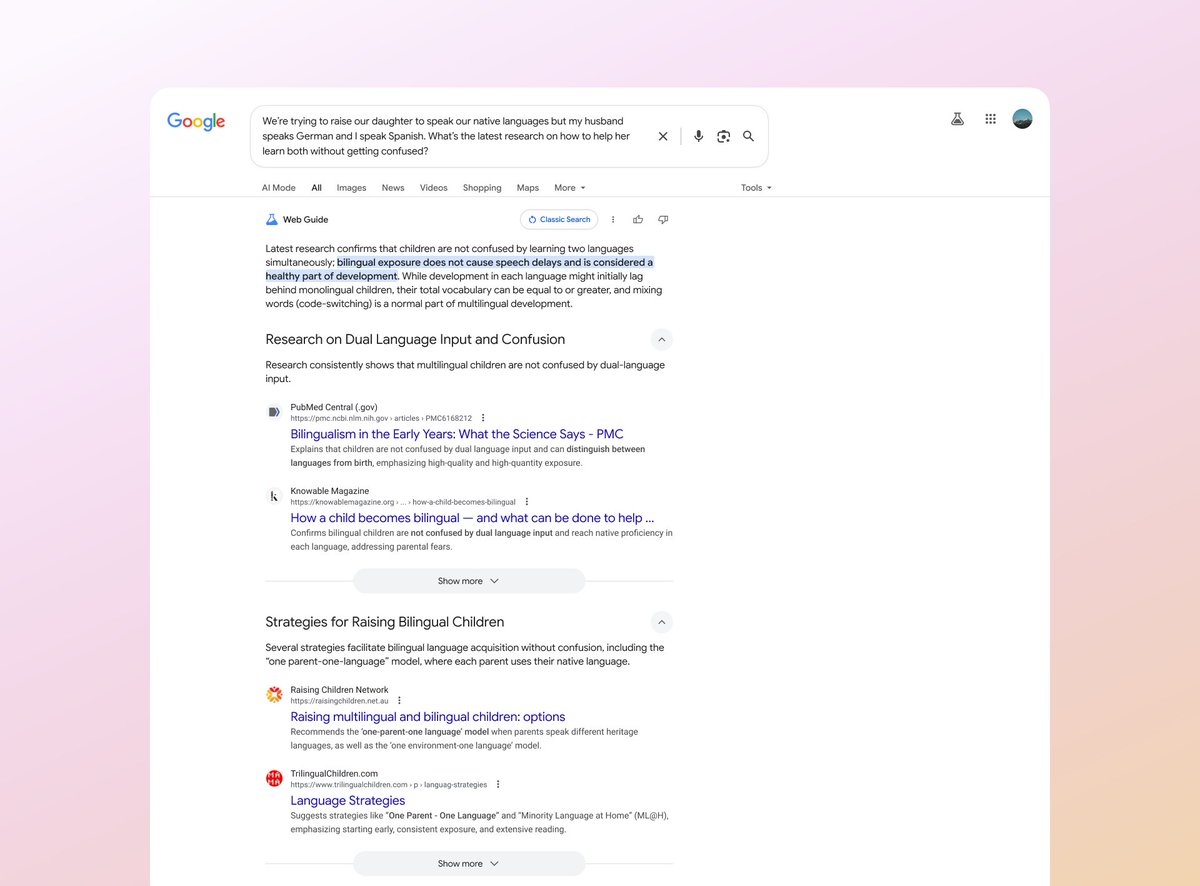Clear the search query with the X icon
Screen dimensions: 1200x886
coord(663,136)
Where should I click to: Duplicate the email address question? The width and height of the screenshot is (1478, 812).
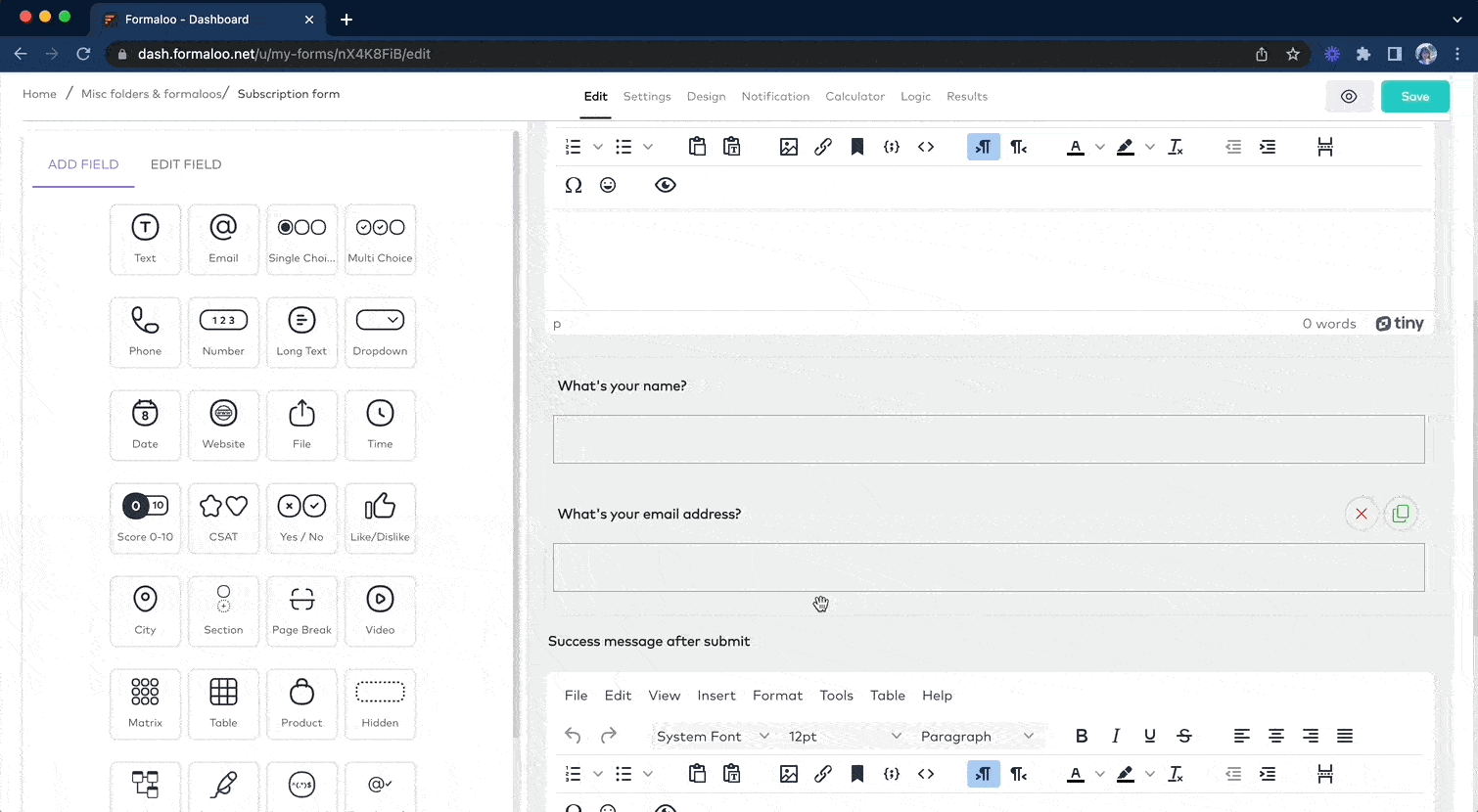[x=1401, y=514]
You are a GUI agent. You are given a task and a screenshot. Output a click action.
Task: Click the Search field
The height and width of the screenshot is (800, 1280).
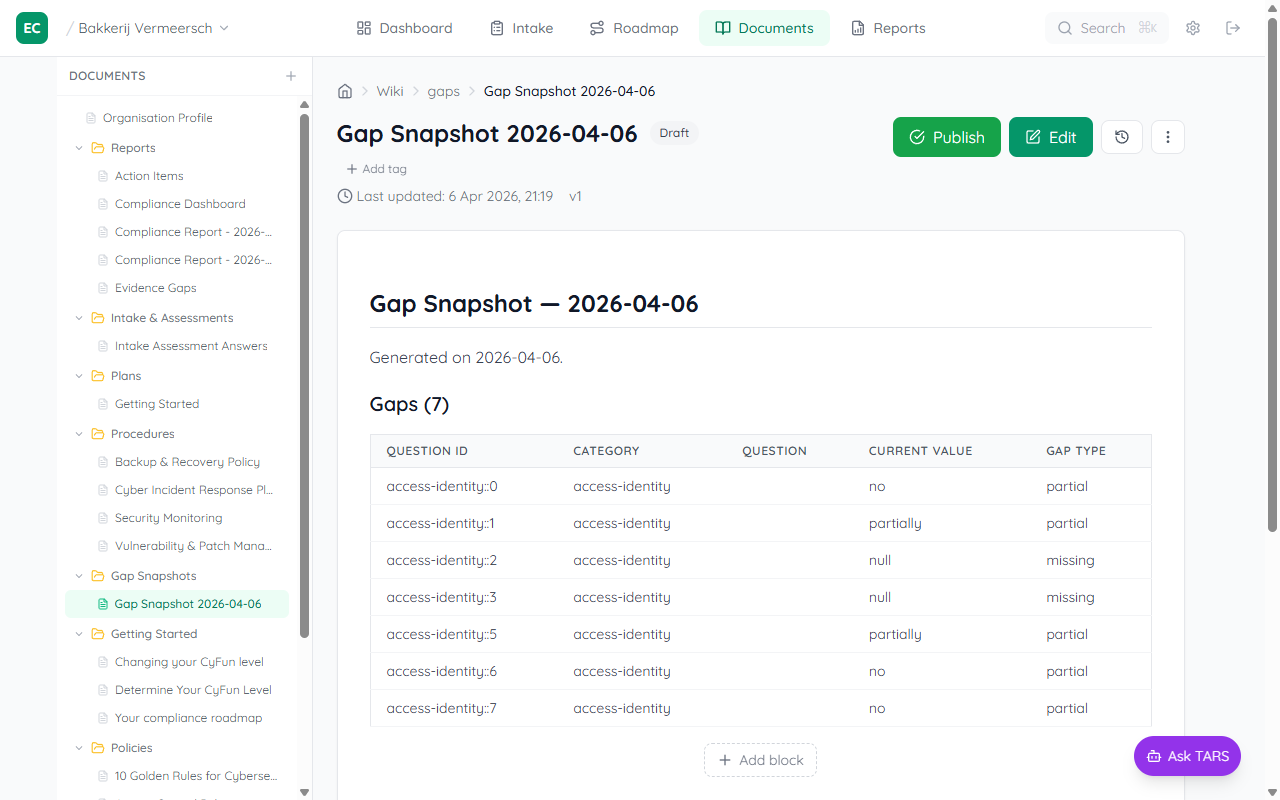(1106, 28)
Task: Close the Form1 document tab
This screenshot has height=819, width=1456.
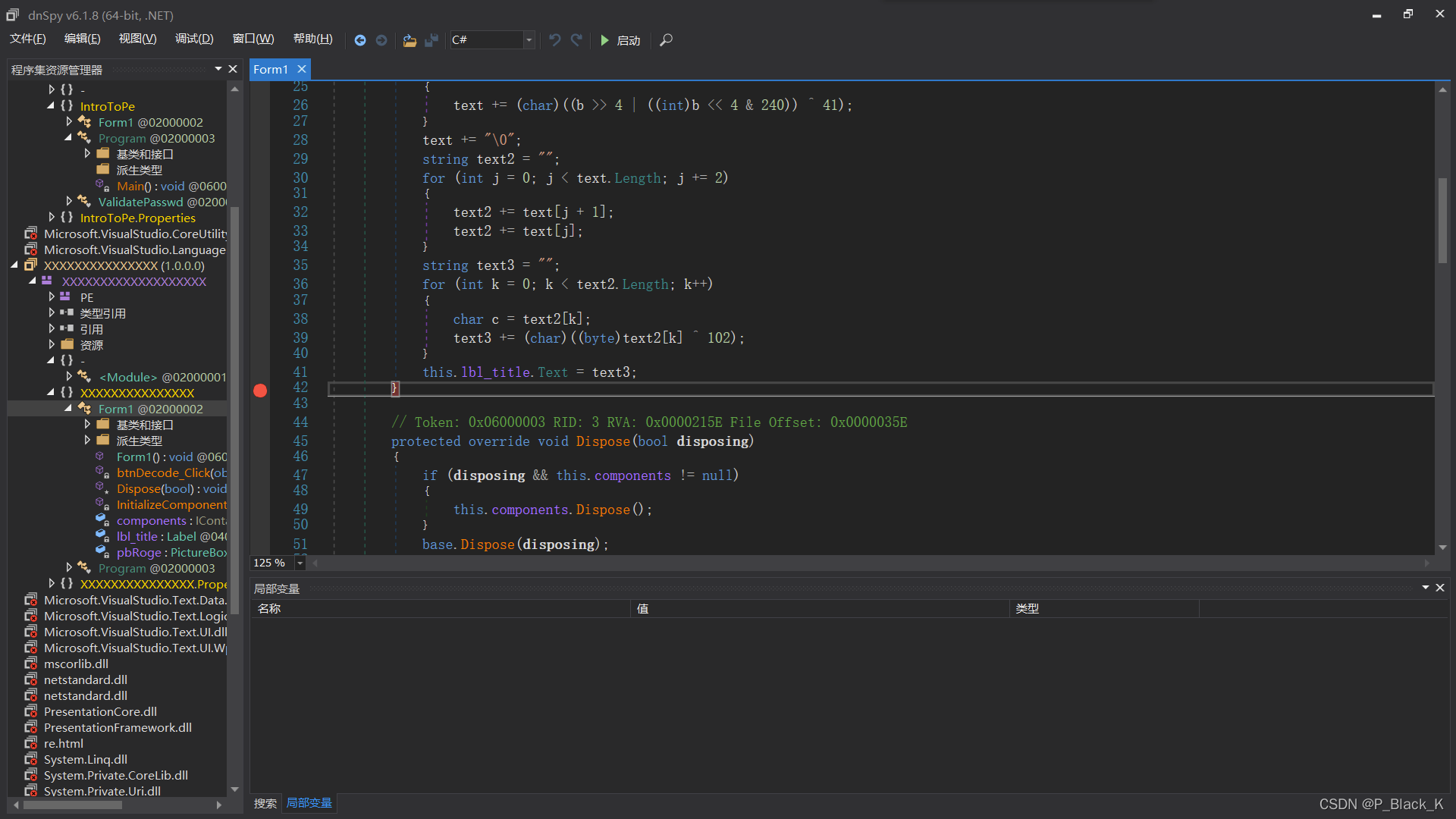Action: pos(302,69)
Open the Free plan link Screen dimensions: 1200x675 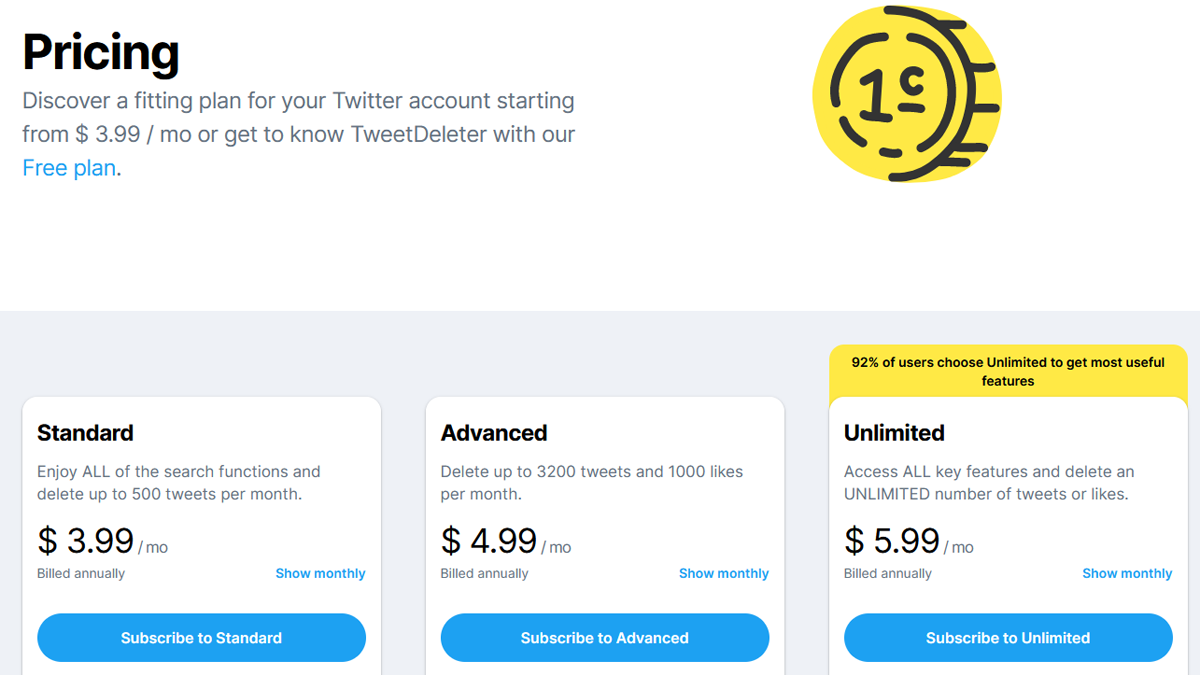pyautogui.click(x=66, y=167)
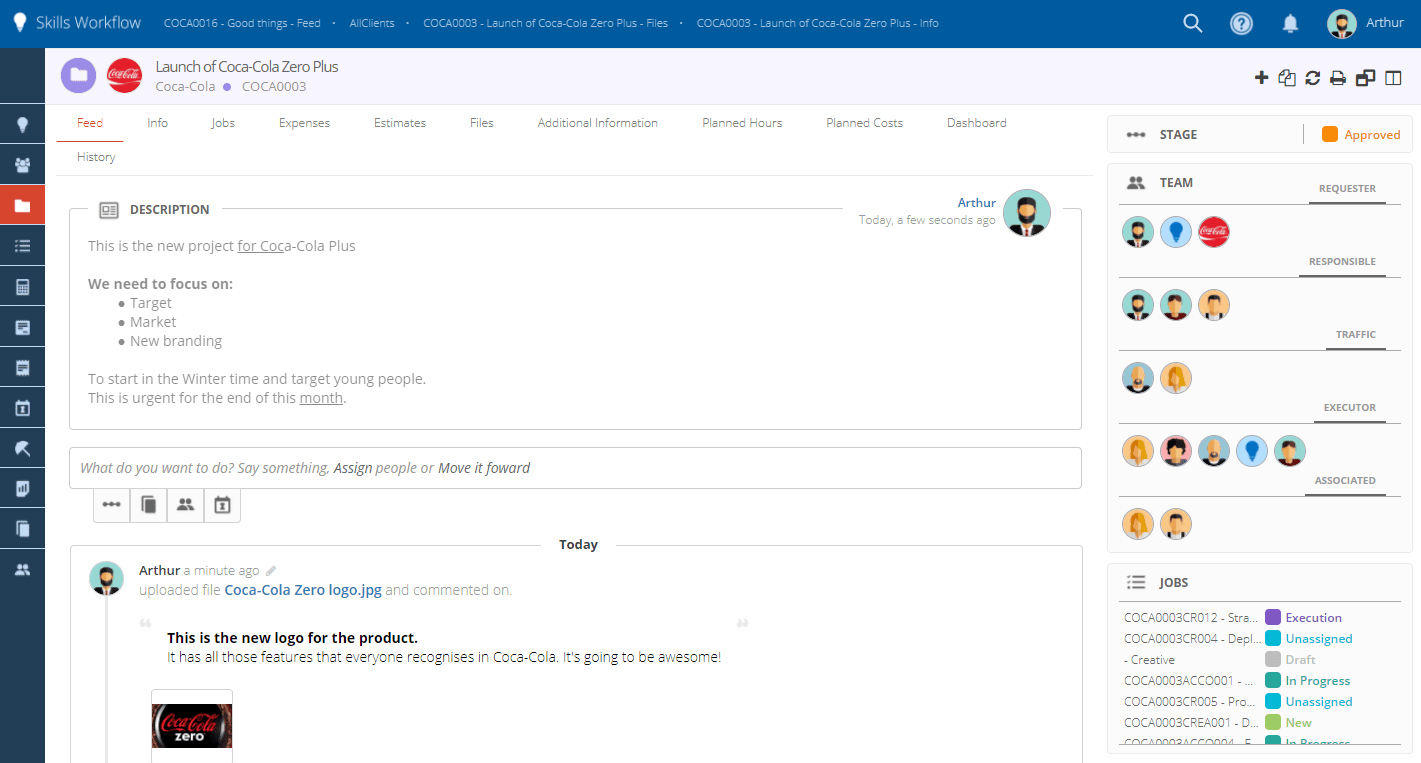Viewport: 1421px width, 763px height.
Task: Click the 'What do you want to do' input
Action: (575, 468)

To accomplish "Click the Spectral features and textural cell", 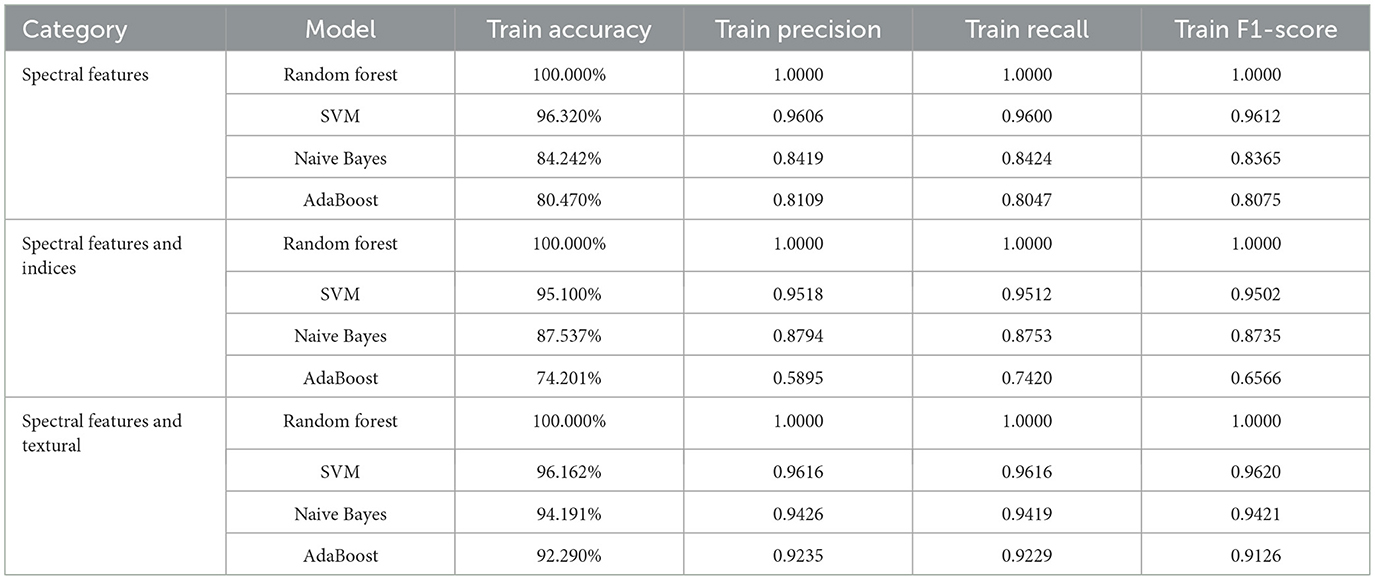I will (x=102, y=433).
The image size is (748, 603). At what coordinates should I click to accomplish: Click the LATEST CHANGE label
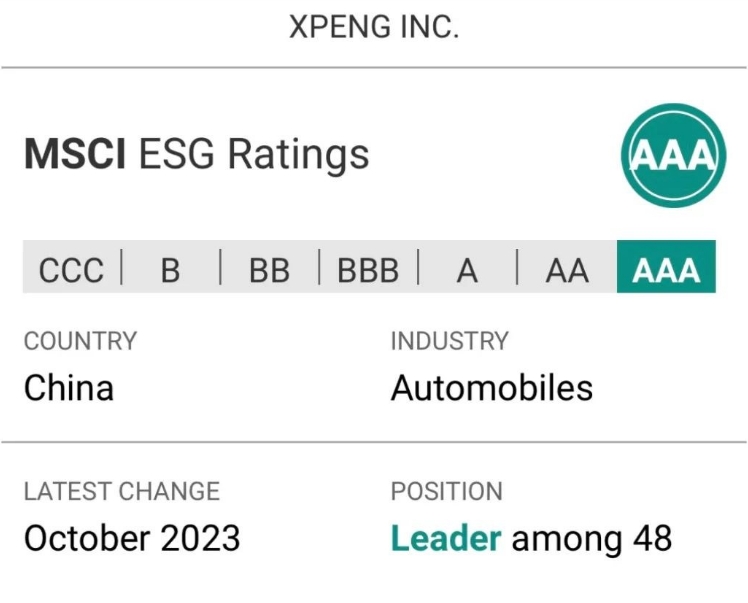(122, 491)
■ ■ ■ ■ ■
▶ Stated goal
Print the listing word for word, from the line containing "The image size" through its end, inclusive, and leave out the pictures.

▶ Solution
The image size is (748, 603). At what coordinates should I click to accomplish: Click the LATEST CHANGE label
(122, 491)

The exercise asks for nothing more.